- **Text shown**
= = = =
Hundreds of thousands of people have read a detailed account of the action and the work at Y12 in the pages of the Washington Post; the action was covered in the Netherlands, Britain, Japan, Indonesia and elsewhere around the world. There have been articles in the New York Times, Mother Jones, on TV and radio. Hundreds have met with Michael, Megan and Greg in person; they have received awards and commendations from the peace community. And for eight months, since their conviction in May, they have been in jail.

 

US nuclear policy is not yet in the dock, but it is being questioned. Construction of the new bomb plant planned for Oak Ridge has been pushed back several years at least, and the plant is being re-evaluated. It’s not all because of the Transform Now Plowshares action, but the action has been a factor.

 

And the future, as the miracle continues to unfold? Michael, Greg and Megan may well spend years in prison—but those of us outside are free to take up the critical cause, to renew our commitment to a world free of nuclear weapons, to call others to wake up, and to take action, whether its writing letters, demonstrating in the streets of Oak Ridge, or holding meetings in your own community.

 

It’s not just the hundreds of billions of dollars we should be spending for life instead of death; it’s not just the hypocrisy of US policy that builds bombs while denying others—it is what Ramsey Clark said: “The life of the planet is at risk from this one plant in Tennessee.”
= = = =
- **Listed records**
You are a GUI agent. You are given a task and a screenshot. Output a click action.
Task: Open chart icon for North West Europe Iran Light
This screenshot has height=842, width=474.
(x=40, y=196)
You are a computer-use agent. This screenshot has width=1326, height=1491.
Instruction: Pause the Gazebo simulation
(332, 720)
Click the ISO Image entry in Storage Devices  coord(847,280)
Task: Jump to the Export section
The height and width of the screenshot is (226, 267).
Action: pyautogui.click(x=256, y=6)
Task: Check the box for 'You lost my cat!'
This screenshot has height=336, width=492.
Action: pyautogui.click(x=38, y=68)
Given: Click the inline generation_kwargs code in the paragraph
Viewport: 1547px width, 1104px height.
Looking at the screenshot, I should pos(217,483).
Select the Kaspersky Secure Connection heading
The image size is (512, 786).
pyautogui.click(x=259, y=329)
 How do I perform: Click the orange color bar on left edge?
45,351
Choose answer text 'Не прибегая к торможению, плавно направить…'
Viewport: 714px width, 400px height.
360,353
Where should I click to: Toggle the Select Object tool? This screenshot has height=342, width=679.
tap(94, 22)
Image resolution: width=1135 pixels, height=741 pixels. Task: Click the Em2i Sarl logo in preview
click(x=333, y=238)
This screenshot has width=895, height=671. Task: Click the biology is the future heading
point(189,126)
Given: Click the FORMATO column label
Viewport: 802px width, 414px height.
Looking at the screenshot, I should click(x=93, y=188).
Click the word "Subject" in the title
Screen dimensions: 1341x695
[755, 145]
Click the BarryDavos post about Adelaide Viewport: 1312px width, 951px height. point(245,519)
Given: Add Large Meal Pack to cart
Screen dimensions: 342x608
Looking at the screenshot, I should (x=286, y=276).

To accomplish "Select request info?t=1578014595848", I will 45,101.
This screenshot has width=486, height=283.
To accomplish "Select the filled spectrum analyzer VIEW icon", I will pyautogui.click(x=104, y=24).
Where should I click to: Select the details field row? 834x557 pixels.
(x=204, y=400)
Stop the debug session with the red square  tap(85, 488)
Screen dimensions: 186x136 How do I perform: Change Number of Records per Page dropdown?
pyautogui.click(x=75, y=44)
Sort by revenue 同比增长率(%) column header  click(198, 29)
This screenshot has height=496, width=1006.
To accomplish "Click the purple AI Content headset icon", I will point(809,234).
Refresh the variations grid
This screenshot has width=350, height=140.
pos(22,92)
= = = =
- **The tasks**
1. From the Plowshares text, extract the part that opens with the words containing "US nuclear policy" and closes with "been a factor.".
2. According to the Plowshares text, what planned construction has been pushed back several years?

- **Problem solutions**
1.
US nuclear policy is not yet in the dock, but it is being questioned. Construction of the new bomb plant planned for Oak Ridge has been pushed back several years at least, and the plant is being re-evaluated. It’s not all because of the Transform Now Plowshares action, but the action has been a factor.

2. The new bomb plant planned for Oak Ridge